According to the agreement, in March 2012, Immigration and Customs Enforcement audited Mary’s Gone Crackers’ I-9 immigration forms for its employees. Later, in May 2012, ICE notified Mary’s Gone Crackers that 49 of its employees appeared not to be authorized to work in the United States. After one employee provided corrected documentation, Mary’s Gone Crackers informed ICE that the other 48 had all resigned or been terminated. However, within less than a month, Mary’s Gone Crackers rehired at least 13 employees that it claimed had been terminated or resigned, all of them under new names. One of those 13, an operations supervisor, never stopped working for Mary’s Gone Crackers at all, but instead continued to work under a new assumed name and received payment as an independent contractor, rather than through the company’s ordinary payroll. Several other Mary’s Gone Crackers employees knew that the operations supervisor was not eligible to work in the United States. When a search warrant was executed at the company’s Gridley facility in January 2013 by federal law enforcement, at least 12 of the 13 rehired individuals were still working at Mary’s Gone Crackers.
"Protecting the integrity of the nation's immigration system is a top priority for HSI," said Ryan L. Spradlin, special agent in charge for HSI San Francisco. "Our agents are determined to hold those who choose to defraud the system accountable in order to reduce the demand for illegal employment and protect employment opportunities for the nation’s lawful workforce."
As further described in the agreement, during the course of the I-9 audit and its rehiring of individuals, Mary’s Gone Crackers had at times consulted with an outside counsel from the Chico area.
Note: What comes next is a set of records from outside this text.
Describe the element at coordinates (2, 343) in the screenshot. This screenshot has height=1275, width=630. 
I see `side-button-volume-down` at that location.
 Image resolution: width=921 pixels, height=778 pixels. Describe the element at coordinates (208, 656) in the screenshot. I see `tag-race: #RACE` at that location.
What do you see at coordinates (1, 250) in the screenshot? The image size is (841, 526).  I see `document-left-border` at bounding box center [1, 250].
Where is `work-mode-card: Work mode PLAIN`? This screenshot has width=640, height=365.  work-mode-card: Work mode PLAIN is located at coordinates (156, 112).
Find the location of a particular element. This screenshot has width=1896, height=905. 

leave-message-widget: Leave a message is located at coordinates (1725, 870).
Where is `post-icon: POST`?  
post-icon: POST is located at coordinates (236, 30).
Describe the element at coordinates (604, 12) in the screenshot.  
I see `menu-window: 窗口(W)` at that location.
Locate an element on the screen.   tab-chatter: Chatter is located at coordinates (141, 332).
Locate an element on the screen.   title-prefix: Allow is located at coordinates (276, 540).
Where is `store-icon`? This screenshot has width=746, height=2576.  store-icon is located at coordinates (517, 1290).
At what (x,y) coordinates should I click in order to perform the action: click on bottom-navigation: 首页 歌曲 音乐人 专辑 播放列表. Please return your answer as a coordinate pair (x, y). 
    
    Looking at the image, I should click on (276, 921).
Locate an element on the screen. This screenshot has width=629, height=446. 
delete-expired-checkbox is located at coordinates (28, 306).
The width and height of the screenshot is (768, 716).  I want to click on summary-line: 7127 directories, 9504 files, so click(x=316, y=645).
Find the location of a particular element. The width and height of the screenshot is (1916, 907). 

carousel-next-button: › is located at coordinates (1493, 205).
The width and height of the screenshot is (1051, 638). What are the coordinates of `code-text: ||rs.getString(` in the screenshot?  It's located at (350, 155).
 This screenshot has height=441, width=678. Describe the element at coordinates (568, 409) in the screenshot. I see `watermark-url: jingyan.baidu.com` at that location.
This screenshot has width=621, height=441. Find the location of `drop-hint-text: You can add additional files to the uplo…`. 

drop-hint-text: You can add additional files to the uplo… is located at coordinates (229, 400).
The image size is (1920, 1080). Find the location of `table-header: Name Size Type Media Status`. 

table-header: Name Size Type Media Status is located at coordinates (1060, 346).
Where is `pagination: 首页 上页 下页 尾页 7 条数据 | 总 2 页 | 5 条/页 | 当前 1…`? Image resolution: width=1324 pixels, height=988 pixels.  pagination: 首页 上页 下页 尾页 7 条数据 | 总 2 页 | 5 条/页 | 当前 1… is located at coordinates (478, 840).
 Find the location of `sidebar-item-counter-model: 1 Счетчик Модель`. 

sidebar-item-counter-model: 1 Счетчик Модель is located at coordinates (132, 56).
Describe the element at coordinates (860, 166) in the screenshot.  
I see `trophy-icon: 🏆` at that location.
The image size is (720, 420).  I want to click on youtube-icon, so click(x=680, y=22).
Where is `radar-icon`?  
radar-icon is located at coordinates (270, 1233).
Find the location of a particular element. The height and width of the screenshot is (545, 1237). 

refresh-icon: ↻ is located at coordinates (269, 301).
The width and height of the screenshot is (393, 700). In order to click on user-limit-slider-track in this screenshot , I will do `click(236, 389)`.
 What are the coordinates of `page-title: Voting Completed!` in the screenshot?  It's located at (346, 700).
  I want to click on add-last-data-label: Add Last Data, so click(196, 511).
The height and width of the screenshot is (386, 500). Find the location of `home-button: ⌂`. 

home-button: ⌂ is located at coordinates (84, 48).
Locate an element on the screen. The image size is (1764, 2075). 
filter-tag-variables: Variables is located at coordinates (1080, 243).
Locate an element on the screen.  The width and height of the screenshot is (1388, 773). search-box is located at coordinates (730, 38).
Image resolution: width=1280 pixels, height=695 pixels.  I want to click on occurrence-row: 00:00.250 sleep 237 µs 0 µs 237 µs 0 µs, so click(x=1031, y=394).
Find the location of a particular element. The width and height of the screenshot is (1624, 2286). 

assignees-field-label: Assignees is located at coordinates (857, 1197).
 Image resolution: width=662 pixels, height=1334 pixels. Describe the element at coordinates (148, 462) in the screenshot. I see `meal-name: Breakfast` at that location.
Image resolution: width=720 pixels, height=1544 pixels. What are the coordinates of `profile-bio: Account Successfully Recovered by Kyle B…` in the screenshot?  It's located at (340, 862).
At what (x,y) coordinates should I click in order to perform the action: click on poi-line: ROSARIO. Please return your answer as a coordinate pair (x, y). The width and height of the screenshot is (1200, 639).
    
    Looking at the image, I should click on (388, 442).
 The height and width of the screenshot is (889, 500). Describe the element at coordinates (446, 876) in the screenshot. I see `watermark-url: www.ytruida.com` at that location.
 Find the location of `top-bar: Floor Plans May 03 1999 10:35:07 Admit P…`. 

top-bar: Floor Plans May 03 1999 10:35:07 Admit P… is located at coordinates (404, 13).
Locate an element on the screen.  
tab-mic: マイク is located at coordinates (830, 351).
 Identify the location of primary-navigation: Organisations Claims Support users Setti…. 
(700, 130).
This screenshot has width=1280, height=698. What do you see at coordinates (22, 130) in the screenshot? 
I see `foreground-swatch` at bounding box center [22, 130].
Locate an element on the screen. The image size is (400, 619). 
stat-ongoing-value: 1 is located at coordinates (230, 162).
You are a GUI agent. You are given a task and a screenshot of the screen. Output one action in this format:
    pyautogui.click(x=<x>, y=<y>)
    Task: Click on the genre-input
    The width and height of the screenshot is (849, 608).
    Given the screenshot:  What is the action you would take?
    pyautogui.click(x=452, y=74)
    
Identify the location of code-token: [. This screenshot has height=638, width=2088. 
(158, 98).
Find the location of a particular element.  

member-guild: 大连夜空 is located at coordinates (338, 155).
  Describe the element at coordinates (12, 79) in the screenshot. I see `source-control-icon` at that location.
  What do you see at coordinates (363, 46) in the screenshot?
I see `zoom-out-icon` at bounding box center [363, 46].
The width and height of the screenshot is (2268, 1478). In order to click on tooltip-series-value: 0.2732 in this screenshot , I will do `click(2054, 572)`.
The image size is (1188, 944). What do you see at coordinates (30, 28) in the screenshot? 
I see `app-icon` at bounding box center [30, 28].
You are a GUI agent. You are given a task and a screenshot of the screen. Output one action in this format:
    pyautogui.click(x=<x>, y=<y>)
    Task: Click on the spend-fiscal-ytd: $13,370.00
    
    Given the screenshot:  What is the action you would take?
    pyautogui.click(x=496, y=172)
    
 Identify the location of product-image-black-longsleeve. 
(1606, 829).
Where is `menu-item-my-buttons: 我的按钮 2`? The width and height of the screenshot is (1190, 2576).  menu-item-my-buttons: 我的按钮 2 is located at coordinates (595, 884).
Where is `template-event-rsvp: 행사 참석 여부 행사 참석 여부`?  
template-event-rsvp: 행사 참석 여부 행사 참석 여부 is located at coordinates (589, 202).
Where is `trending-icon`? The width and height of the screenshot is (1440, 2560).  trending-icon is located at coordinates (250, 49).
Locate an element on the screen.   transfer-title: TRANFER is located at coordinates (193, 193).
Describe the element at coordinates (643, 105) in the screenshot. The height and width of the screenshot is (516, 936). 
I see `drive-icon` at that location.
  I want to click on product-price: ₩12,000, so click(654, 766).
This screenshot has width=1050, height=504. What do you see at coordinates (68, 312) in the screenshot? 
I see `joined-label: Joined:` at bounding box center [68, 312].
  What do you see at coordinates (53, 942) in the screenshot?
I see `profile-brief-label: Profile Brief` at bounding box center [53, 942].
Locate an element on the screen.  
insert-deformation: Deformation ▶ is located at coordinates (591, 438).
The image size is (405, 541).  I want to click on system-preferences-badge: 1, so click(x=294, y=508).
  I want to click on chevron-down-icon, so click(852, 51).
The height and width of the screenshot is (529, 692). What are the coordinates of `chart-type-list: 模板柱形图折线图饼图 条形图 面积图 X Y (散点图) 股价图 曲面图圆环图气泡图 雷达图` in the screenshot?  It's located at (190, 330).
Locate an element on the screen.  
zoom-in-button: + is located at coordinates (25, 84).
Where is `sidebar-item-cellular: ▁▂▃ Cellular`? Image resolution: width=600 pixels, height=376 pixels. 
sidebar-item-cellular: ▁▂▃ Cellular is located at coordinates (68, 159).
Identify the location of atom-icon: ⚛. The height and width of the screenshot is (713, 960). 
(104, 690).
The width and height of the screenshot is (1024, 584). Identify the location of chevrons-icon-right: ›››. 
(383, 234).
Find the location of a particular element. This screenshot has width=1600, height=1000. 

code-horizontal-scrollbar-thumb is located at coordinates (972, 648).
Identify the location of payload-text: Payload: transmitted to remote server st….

After the search warrant, Mary’s Gone Crackers cooperated with the government’s investigation and took remedial measures, including terminating employees, stopping use of the outside counsel involved, and taking various steps to ensure compliance with immigration laws and I-9 regulations, including use of E-Verify and the Social Security Verification Service. The company also established an anonymous tip line so that employees can report any potential I-9 issues. The nonprosecution agreement requires Mary’s Gone Crackers to establish a corporate compliance program covering its I-9 procedures and its use of the E‑Verify system, and requires timely and complete disclosure of violations of immigration laws or regulations within 24 hours of discovery. It also requires Mary’s Gone Crackers to provide corporate compliance reporting to the United States Attorney’s Office for two years. No federal criminal charges will be brought against Mary’s Gone Crackers for the investigated conduct if the company complies with the terms of the nonprosecution agreement. The agreement is only between the government and the company Mary’s Gone Crackers, and does not pertain to specific individuals.
This case was the product of an investigation by the U.S. Immigration and Customs Enforcement’s (ICE) Homeland Security Investigations (HSI). The government was represented by Assistant United States Attorney Christopher S. Hales.